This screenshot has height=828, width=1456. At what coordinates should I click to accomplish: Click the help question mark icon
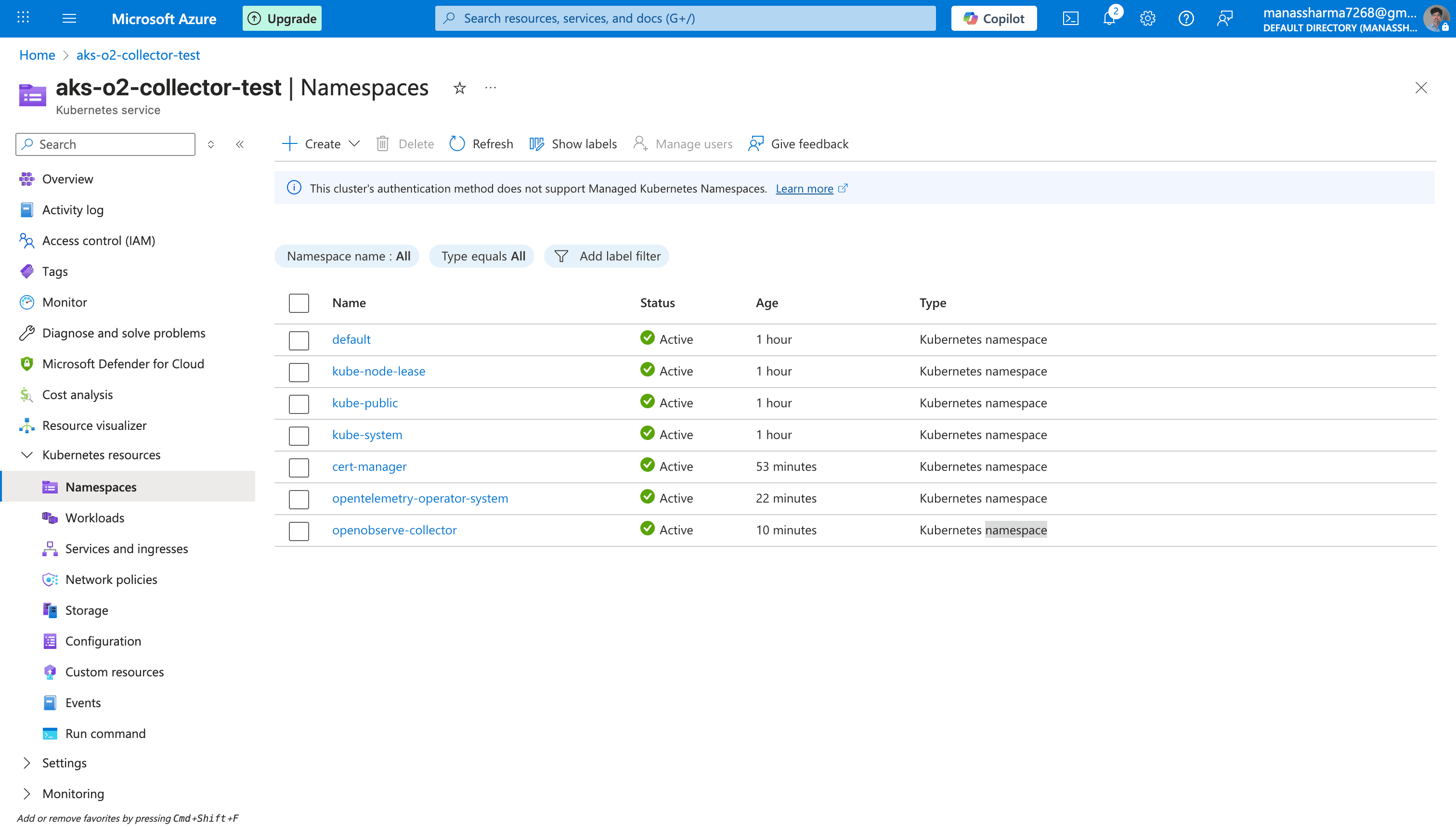tap(1186, 18)
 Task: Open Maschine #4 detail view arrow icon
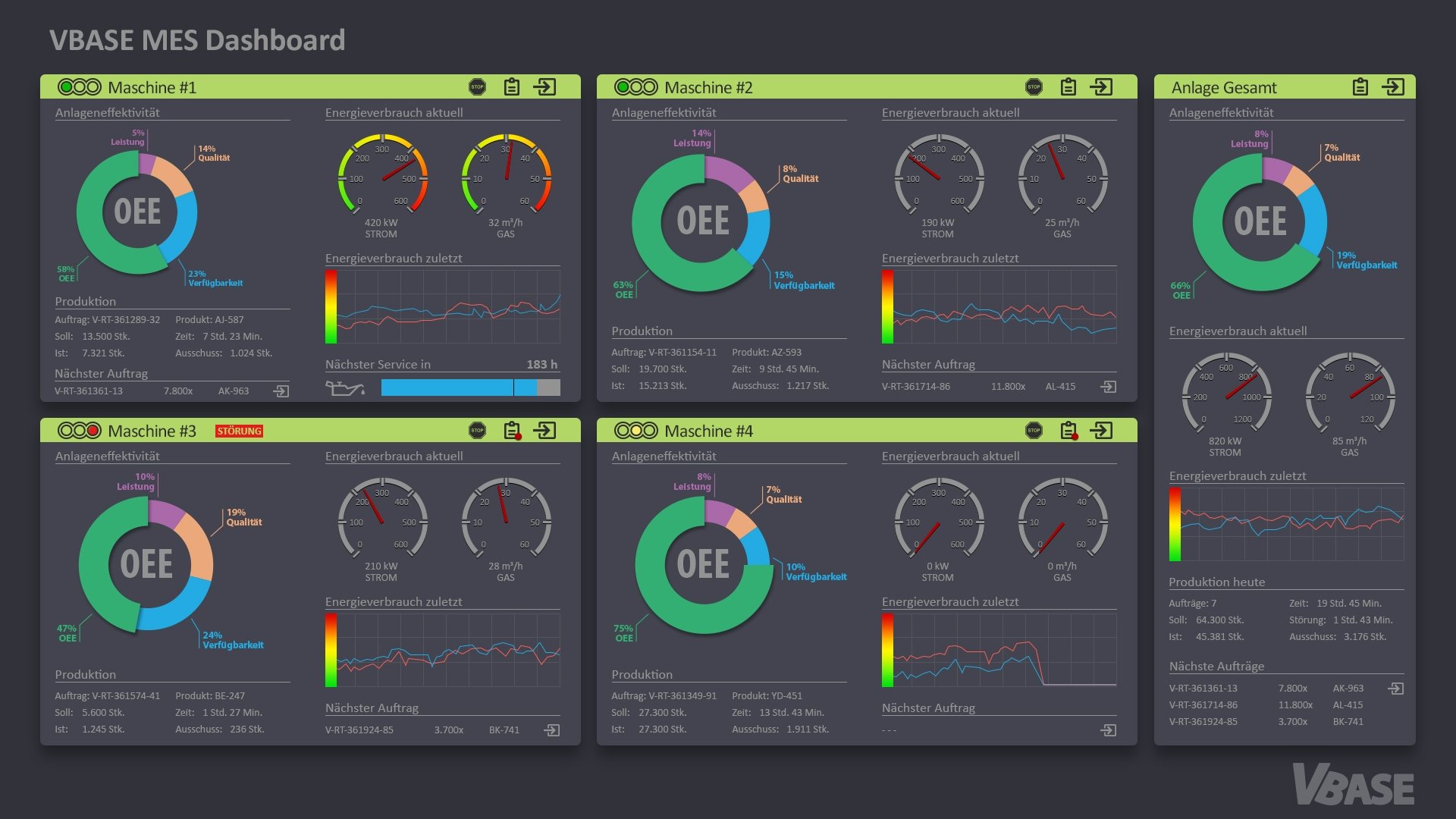click(x=1101, y=431)
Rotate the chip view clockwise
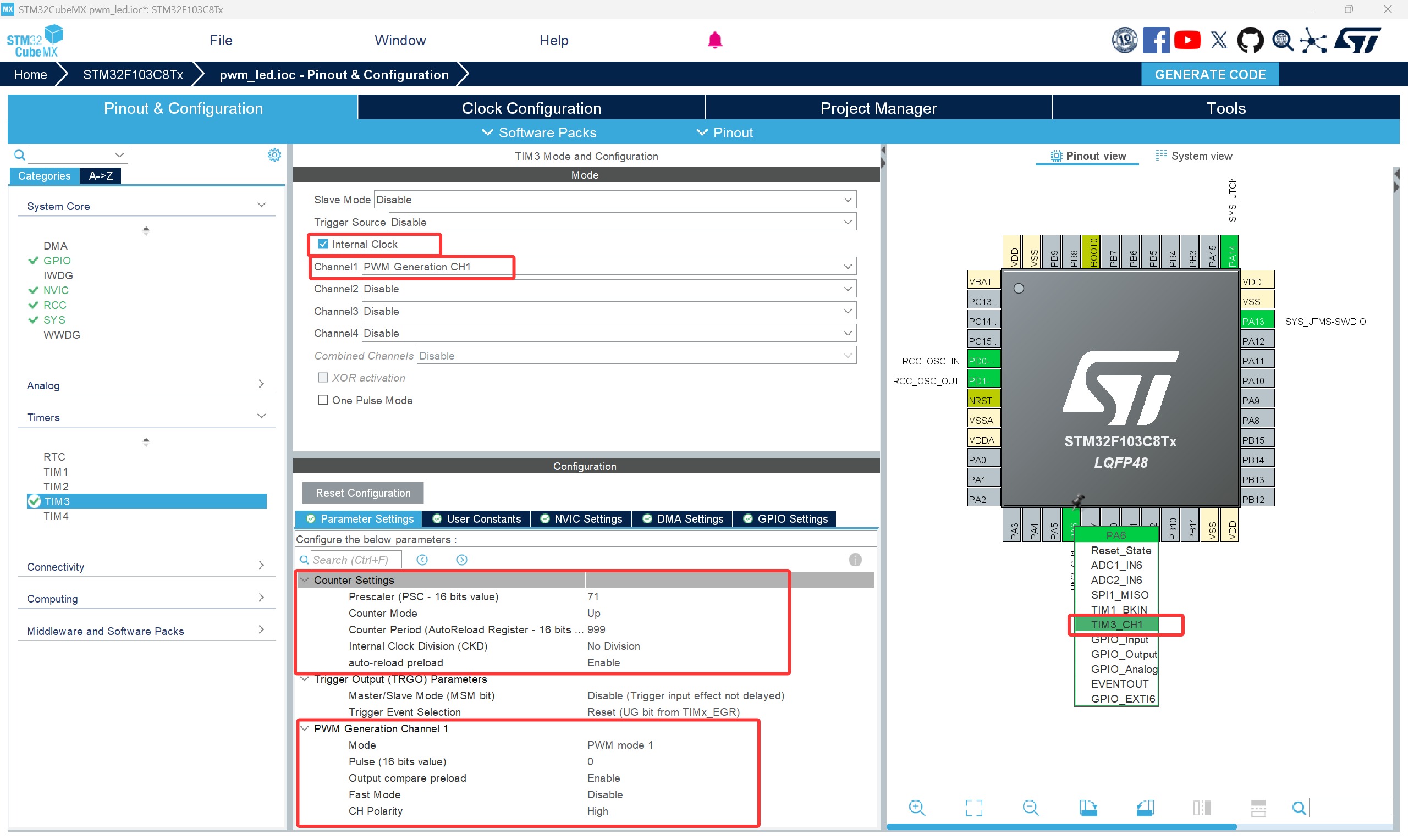1408x840 pixels. 1087,808
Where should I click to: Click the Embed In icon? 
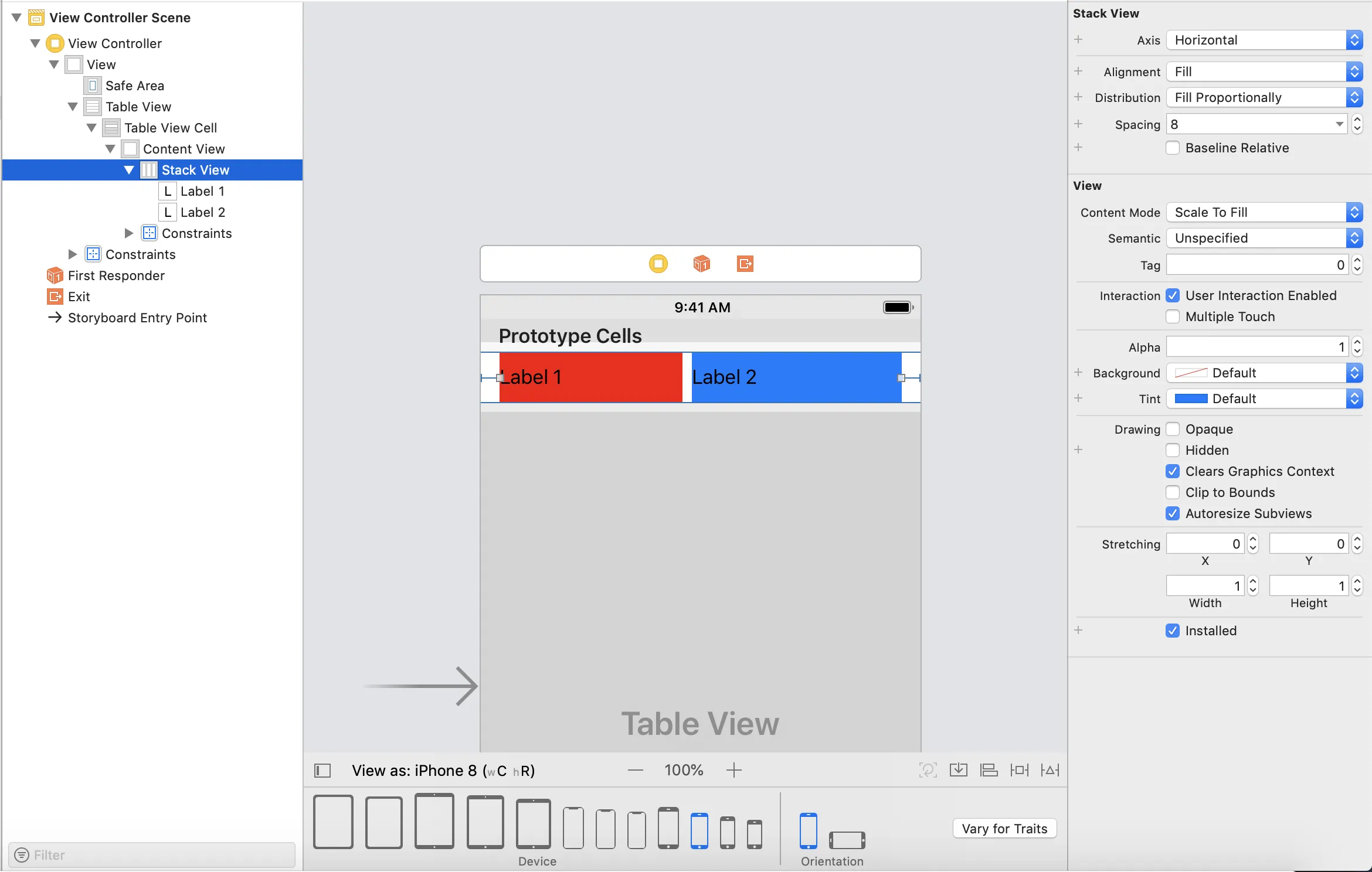click(x=958, y=770)
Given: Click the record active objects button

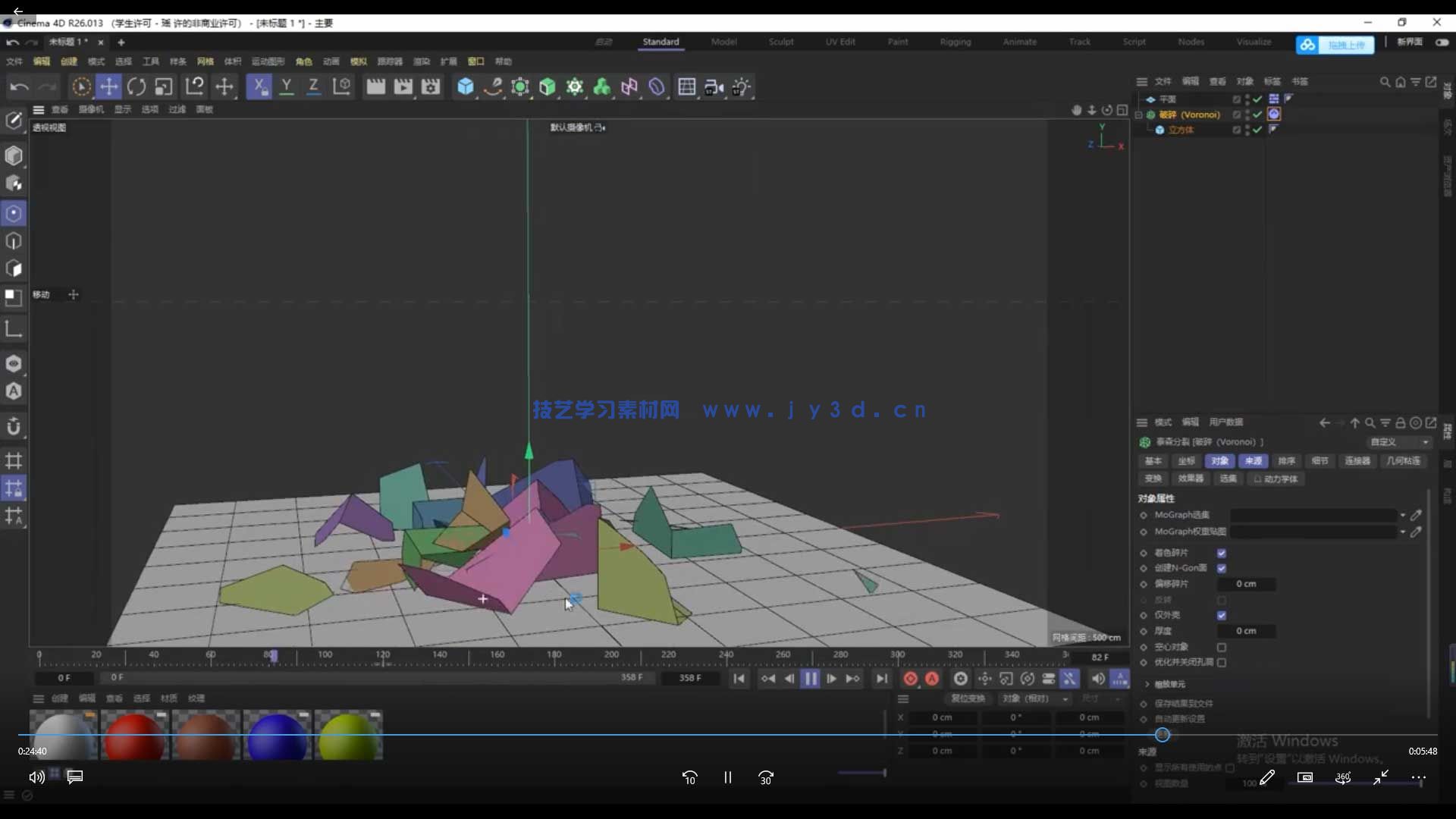Looking at the screenshot, I should (x=910, y=679).
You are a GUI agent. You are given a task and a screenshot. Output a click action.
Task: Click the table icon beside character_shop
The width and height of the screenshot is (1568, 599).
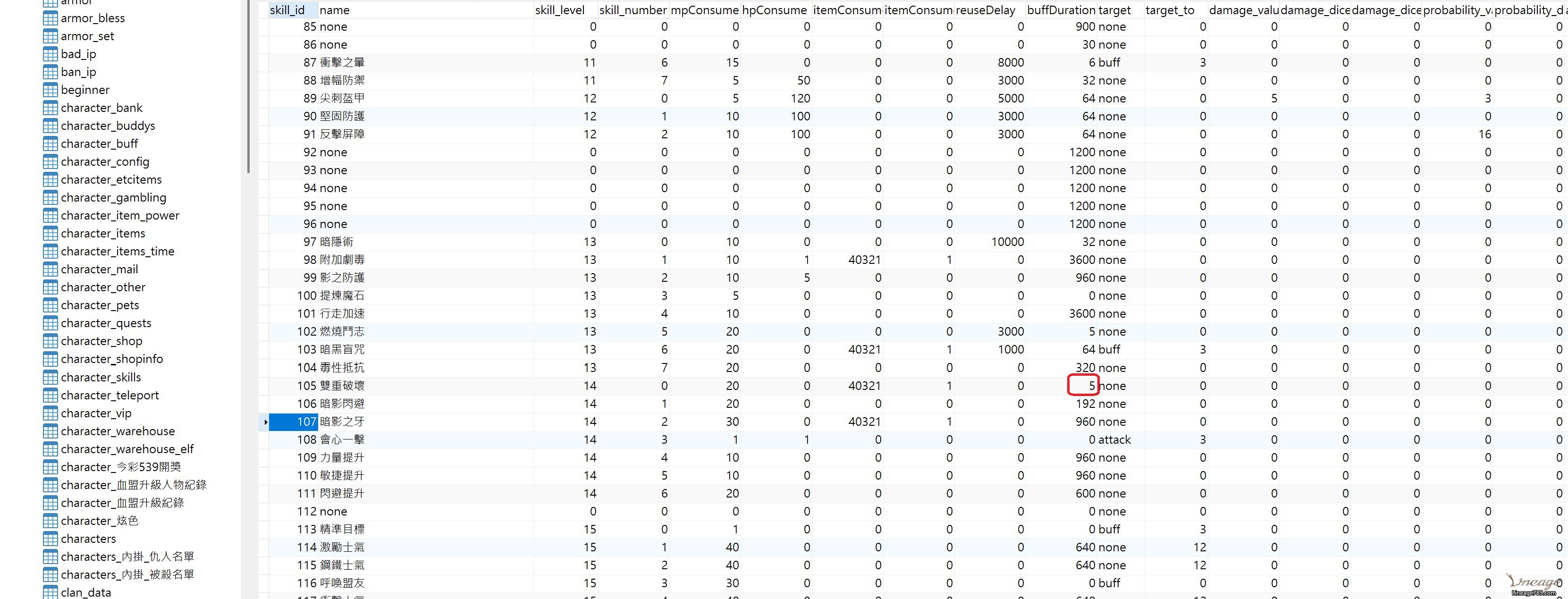[x=50, y=341]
= = = = =
Retype everything in the entries above exactly. The pictures are to be omitted.

This screenshot has height=828, width=1456. At what coordinates should I click to accomplish: Click the help question mark icon
tap(1186, 18)
 Task: Open Maschine #4 detail view arrow icon
click(x=1101, y=431)
Rotate the chip view clockwise
1408x840 pixels. 1087,808
Where should I click to: Click the Embed In icon? 
click(x=958, y=770)
Given: Click the record active objects button

Looking at the screenshot, I should (x=910, y=679).
You are a GUI agent. You are given a task and a screenshot. Output a click action.
Task: Click the table icon beside character_shop
The width and height of the screenshot is (1568, 599).
[x=50, y=341]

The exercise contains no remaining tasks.